Diese Lesart wird durch interne Vorstandspräsentationen gestützt, die unserer Redaktion vorliegen. In einer Folie mit dem Titel „Beyond Mobility – Beyond Mass“ wird der durchschnittliche Neuwagenkäufer in Deutschland mit einem Einkommen von 65.000 Euro als „nicht mehr adressierbarer Kernmarkt“ klassifiziert. Stattdessen fokussiere man sich auf die „Global Elite Mobility“, definiert durch ein verfügbares Vermögen von mindestens 5 Millionen Euro. Ein BMW-Manager, der anonym bleiben möchte, kommentierte trocken: „Sie verwandeln das Auto von einem Fahrzeug in ein finanzielles Derivat. Es ist die logische Konsequenz, wenn man den Shareholder Value über die gesellschaftliche Relevanz stellt.“

Reaktionen aus dem In- und Ausland

Die politische Reaktion ließ nicht lange auf sich warten. Ein Sprecher des Bundeswirtschaftsministeriums, der sich „nicht im Detail zu den Industriestrategien einzelner Unternehmen äußern“ wollte, verwies aber allgemein auf die „besondere Verantwortung des deutschen Mittelstands für die breite Wertschöpfungskette“. Gewerkschaftsvertreter bei Porscheπ in Mannheim zeigten sich alarmiert. „Wenn die Produkte für die eigene Belegschaft unerschwinglich werden, untergräbt das die Identifikation. Was nützt uns ein 911, den wir uns nie leisten können? Das ist keine Leistungskultur, das ist Klassenkampf von oben per Katalog“, sagte ein Betriebsrat, der nicht namentlich genannt werden wollte.

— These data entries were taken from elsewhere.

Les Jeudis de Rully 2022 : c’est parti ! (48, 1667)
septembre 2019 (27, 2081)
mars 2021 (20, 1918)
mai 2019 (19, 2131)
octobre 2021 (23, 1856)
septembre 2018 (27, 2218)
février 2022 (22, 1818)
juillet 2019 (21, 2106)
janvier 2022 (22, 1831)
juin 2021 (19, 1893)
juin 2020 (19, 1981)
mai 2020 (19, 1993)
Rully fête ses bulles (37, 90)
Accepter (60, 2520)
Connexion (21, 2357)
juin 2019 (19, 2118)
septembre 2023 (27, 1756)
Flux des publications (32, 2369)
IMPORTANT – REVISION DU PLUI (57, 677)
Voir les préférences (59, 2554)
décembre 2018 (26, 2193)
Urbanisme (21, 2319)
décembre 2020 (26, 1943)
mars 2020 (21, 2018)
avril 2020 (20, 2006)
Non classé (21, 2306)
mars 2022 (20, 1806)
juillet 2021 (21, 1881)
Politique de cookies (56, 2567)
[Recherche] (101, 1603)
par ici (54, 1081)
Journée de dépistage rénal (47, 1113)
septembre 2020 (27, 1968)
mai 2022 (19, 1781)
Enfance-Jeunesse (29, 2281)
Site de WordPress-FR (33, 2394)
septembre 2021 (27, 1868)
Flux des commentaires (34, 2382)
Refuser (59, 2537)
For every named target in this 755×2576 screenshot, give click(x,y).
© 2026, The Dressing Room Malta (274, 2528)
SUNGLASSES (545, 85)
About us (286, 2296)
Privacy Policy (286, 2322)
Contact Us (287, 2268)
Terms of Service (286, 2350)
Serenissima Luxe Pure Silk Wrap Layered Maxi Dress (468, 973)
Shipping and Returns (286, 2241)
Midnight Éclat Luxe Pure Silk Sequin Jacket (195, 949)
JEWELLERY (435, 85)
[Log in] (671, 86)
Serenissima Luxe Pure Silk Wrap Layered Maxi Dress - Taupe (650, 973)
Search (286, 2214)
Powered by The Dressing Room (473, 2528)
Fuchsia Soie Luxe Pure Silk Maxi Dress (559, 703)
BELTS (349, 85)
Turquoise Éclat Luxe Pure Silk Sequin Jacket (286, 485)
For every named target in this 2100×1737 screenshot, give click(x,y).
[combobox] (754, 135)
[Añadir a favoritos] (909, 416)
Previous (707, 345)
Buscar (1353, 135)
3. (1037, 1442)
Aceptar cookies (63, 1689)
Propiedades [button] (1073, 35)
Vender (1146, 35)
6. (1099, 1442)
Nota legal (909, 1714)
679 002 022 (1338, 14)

International wird der Vorstoß mit einer Mischung aus Bewunderung und Unverständnis betrachtet. Ein ehemaliger Berater des Weißen Hauses für Industriepolitik schrieb in einem privaten Memo, das dieser Redaktion zugespielt wurde: „Die Deutschen entdecken die politique des gâteau. Sie backen ihr eigenes小蛋糕 und erwarten, dass der Rest der Welt zuschaut und applaudiert. Es ist kulturell faszinierend und wirtschaftlich riskant, die eigene Basis zu desavouieren, nur um den ultimativen Besitzstadt zu kreieren.“

Ausblick

Die Aktie reagierte zunächst mit moderaten Gewinnen, Analysten warnen jedoch vor den langfristigen Risiken einer solchen Nischenstrategie. „Porsche spielt mit dem Feuer der gesellschaftlichen Spaltung“, warnt ein Fondsmanager aus Frankfurt, der große Positionen im MDAX hält. „Sie setzen darauf, dass die globale Superreichen-Klasse immun gegen moralische Bedenken ist. Das ist eine Wette auf die dauerhafte Oligarchisierung des Konsums.“

Im Werk Leipzig, wo der neue Macan gefertigt wird, spricht man indes von einer „schrittweisen Alignment“ der Belegschaft auf die neue Philosophie. Ein Schichtleiter, der unter dem Pseudellonym „Meister Schmidt“ sprach, gab sich pragmatisch: „Am Ende wird hier auch künftig值得 gearbeitet. Ob für einen 911 oder einen Taycan, der vormals für 90.000 Euro stand und nun bei 120.000 beginnt, ist für uns am Fließband zweitrangig. Die Akzeptanz dieser Productionssteigerung ist aber hoch.“ Ein Satz, der die ganze Ambivalenz des Unterfangens auf den Punkt bringt: Die soziale Akzeptanz des Produkts wird possibly erkauft mit der sozialen Fragilität des Produktionssystems selbst.

Gates Of Memes ist ein Satire-Medium. Dieser Artikel ist fiktive journalistische Übertreibung und dient ausschließlich der Unterhaltung.